• **To be done**
Retype each of the entries below word for word, leaving out the pictures.

##############################

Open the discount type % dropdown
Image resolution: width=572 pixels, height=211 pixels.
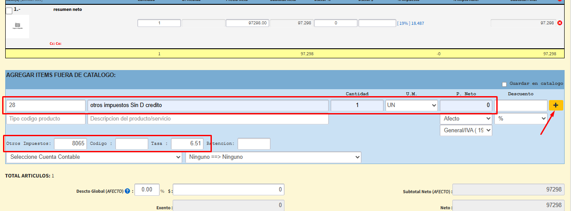tap(521, 118)
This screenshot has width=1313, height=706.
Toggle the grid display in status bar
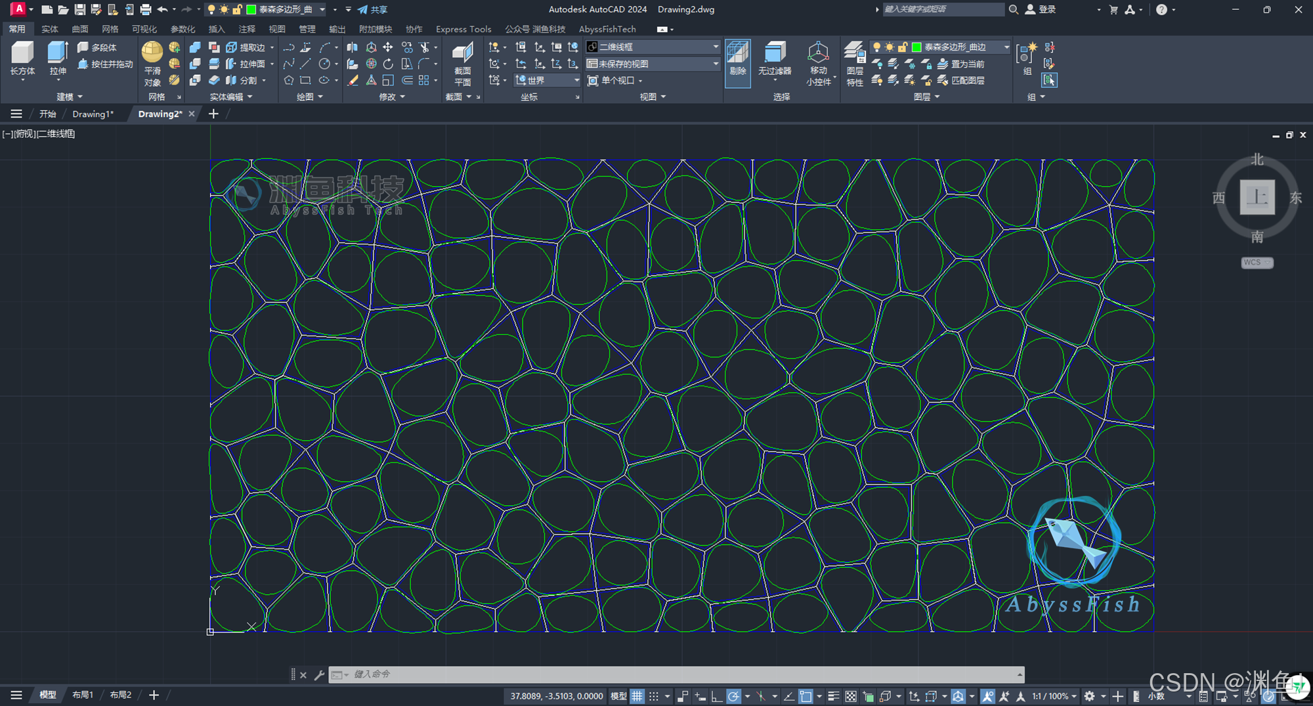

##############################

• **Result**
Open the discount type % dropdown
Image resolution: width=572 pixels, height=211 pixels.
tap(521, 118)
This screenshot has width=1313, height=706.
Toggle the grid display in status bar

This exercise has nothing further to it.